Vor wenigen Wochen verließ die wohl berühmteste deutsche Designerin zum dritten Mal das Unternehmen Jil Sander. Und das kurz vor ihrem heutigen 70. Geburtstag. Auch wenn Heidemarie Jiline Sander im norddeutschen Wesselburen geboren wurde, kann sie als echte Hanseatin gelten. In Hamburg, wo sie bei ihrer Mutter und deren zweitem Ehemann aufwuchs, eröffnete sie im schicken Stadtteil Pöseldorf 1967 eine Boutique, Keimzelle ihres späteren Imperiums. Noch heute lebt sie in der Hansestadt.
Weiter kreative Projekte
Das für Hamburg typische Understatement und die Liebe zu Qualität scheinen jeden Entwurf der "Queen of Less" zu prägen. Sanders frühere langjährige Mitarbeiterin, die PR-Beraterin Renate Janner, sagt: "Jil Sander hat in jeder Hinsicht ein wahnsinnig gutes Auge für Qualität und Stil." Sie sei sich sicher, dass die Designerin sich auch in den kommenden Jahren mit kreativen Projekten befassen werde.
Als Sander antrat, wollte sie den Frauen eine ähnlich angenehm zu tragende Garderobe verschaffen, wie sie bei den Männern schon lange üblich war. Sie schuf Damenkleidung aus Herrenstoffen, die nicht maskulin, sondern weich und oft bezaubernd schön wirkte. Sie selbst verkörperte mit ihren feinen und zugleich energischen Zügen das neue Frauenbild aus "zart" und "hart" in Vollendung. Als Jil Sander ab Ende der 1970er Jahre für ihr erstes Parfüm mit dem eigenen Gesicht warb, wurde sie bundesweit bekannt.
Der internationale Durchbruch gelang ihr in den 1990er Jahren. Die elitärsten Moderedakteurinnen der Welt huldigten ihrer Mode, die sie bei den Mailänder Schauen zeigte. 1997 brachte Sander eine Herrenkollektion heraus. Dass sie sich im Zuge der Vergrößerung ihres Unternehmens Fremdkapital besorgte und 1999 die Aktienmehrheit an die Prada-Gruppe verkaufte, mag von heute aus gesehen als Sündenfall gelten.

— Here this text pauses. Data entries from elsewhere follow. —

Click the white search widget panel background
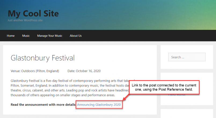 [187, 65]
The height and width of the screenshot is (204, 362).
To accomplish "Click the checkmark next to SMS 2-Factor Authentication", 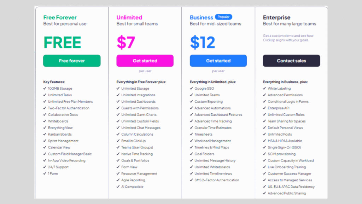I will tap(191, 180).
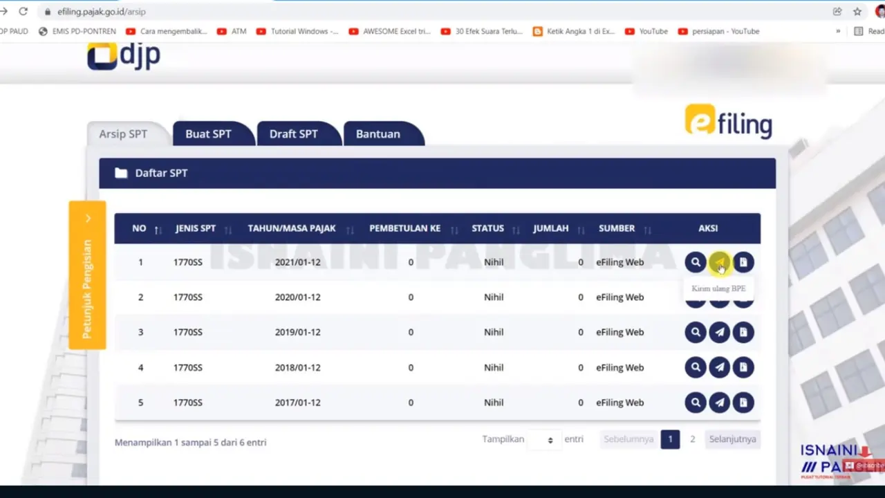Click the magnifier icon in the 2019/01-12 row
The image size is (885, 498).
coord(696,332)
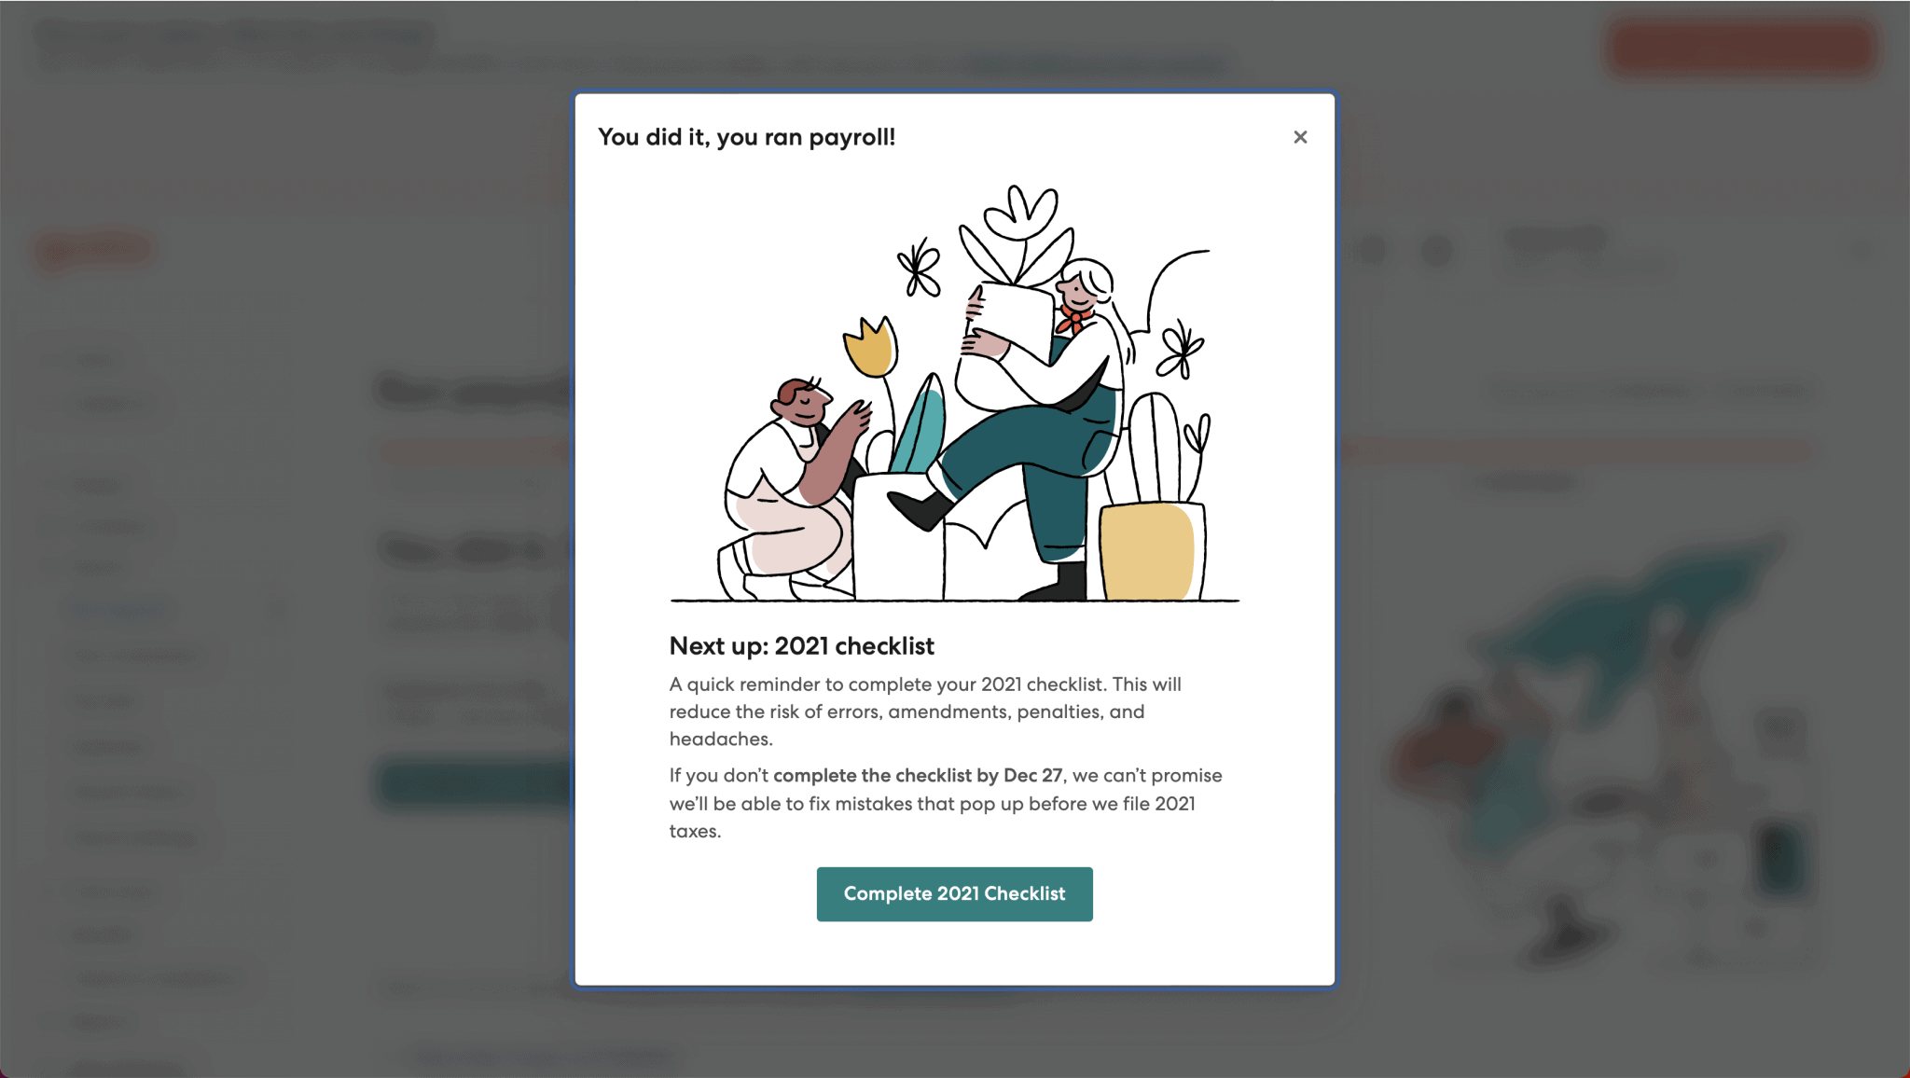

Die als "Kontrollfreak" bekannte Jil Sander überwarf sich mit Prada-Chef Patrizio Bertelli und stieg 2000 als Chefdesignerin aus. Drei Jahre später kehrte sie zurück, um 2004 das Handtuch erneut zu werfen. Als der neue Mehrheitseigner des Unternehmens Jil Sander, die japanische Onward-Holdings, im Februar 2012 die Rückkehr der Modemacherin verkündete, hatten nur wenige noch damit gerechnet. Die "persönlichen Gründe", die das Unternehmen kürzlich für den erneuten Rückzug der Designerin anführte, sollen in ihrem engeren familiären Umfeld begründet sein. Nach ihrer letzten Schau Ende September in Mailand wirkte die Modemacherin müde.

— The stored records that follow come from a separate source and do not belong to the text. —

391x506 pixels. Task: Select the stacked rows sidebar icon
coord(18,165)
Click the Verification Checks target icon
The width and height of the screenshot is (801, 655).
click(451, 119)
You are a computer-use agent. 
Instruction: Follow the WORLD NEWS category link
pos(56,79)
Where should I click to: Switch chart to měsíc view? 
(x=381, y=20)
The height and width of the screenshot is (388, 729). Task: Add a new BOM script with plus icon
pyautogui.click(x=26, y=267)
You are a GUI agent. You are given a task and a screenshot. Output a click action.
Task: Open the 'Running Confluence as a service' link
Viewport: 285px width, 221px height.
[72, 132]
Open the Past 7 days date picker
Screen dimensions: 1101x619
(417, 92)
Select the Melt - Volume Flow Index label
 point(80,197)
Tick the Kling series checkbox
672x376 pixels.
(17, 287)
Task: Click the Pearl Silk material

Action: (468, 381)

Zuvor hatte sie Entwürfe gezeigt, die dank präziser Schnitttechnik beinahe zu fliegen schienen. Ihrem modischen Perfektionismus ist Jil Sander auch am Ende ihrer Laufbahn treu geblieben. Dass die leise Jil Sander groß feiern wird, ist nicht zu erwarten. Das hat sie in der Vergangenheit auch nicht getan.
Jil Sander
Jil Sander wurde in Wesselburen, Dithmarschen geboren und ist ledig.
Sie ist spätestens seit den 1980er Jahren für ihre als klar und zeitlos bezeichnete, aber dennoch elegante und hochpreisige Mode für Damen und seit 1997 auch für Herren sowie für ihre Kosmetik-Linie berühmt.
Neben Karl Lagerfeld und Wolfgang Joop gehört Sander zu den wenigen international renommierten Modeschöpfern Deutschlands.